A large family is going to the mountain for their christmas vacation, in a rented cabin. Problems occur on Christmas Eve when the father gets drunk and his alcohol problem comes to show. We get to learn a lot about the family's background, and secrets are revealed. If you look behind the curtain, they've got a whole other story to tell than what it looks from the outside. Written by
Daniel Flathagen <firstname.lastname@example.org>
"Når nettene blir lange" starts with a rather chaotic introduction of it's main characters. It is chaotic in the way that we don't get introduced properly to anyone, instead it's just short cuts of a lot of stressed people. All these stressed people turn out to be a family; husbands, wives, parents and children (and a dog), on their way to a rented traditional Norwegian cottage for their yuletide celebration. But what is intended to be a nice family gathering and joining of it's new and old members turn out to be quite the opposite. The problems get piled up one onto the other; the cottage lacks of laid on water and electricity (it being a traditional Norwegian cottage and all) which seems to be a bit of an annoyance to the visiting Polish mother; one of the kids have a rather bad asthma problem, which are getting no better thanks to the dog running about the cottage; the good old "father of the family" has a bit of a problem with the concept of seeing alcohol and not drinking it, instantaneously. These problems and others, smaller and bigger ones, end up in a family Christmas dinner like one you've (hopefully) never experienced before.
I was a bit perplexed at the beginning of the film. Not only didn't I get hold on any of the characters, but the whole film looked a bit "amateurish" and possibly more like a documentary. Still as the film went on in the same mode I got to understand the genius of it. By luring us - the audience - to viewing the film as an amateur documentary it captures us in the realness of the film; this could have been "my" family. By doing this the culmination of the film gets closer to us and buggers us all the more.

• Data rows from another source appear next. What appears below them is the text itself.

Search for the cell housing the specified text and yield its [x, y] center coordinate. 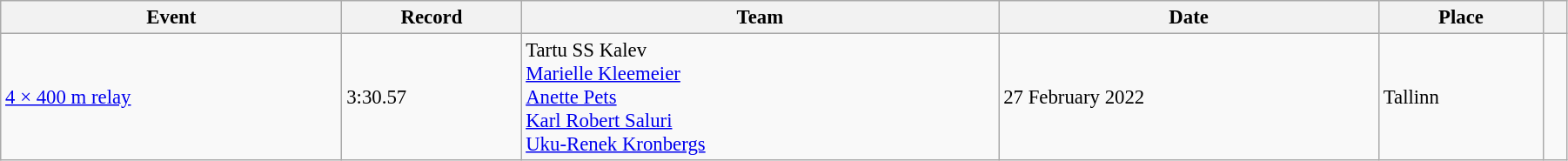
3:30.57 [432, 97]
4 × 400 m relay [171, 97]
Team [761, 17]
Tallinn [1460, 97]
Event [171, 17]
27 February 2022 [1189, 97]
Place [1460, 17]
Date [1189, 17]
Record [432, 17]
Tartu SS KalevMarielle KleemeierAnette PetsKarl Robert SaluriUku-Renek Kronbergs [761, 97]
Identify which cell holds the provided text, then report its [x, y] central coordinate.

As a Dogme film it is natural to compare it to other Dogme films, both in it's way of filming and storytelling. It is without doubt a close cousin of the Danish Dogme "Festen", and if you've seen either you are guaranteed to at least enjoy the other as well. I would also like to compare it a bit with the first "Blair witch project" film. Although far from being the same genre of film I think this comparison may explain the "amateurishness" I was speaking about.
As a final comment I would strongly recommend this film! And do not turn it off if you're, like I was, a bit perplexed after the first half-hour or so because you have to watch the whole film to really enjoy it.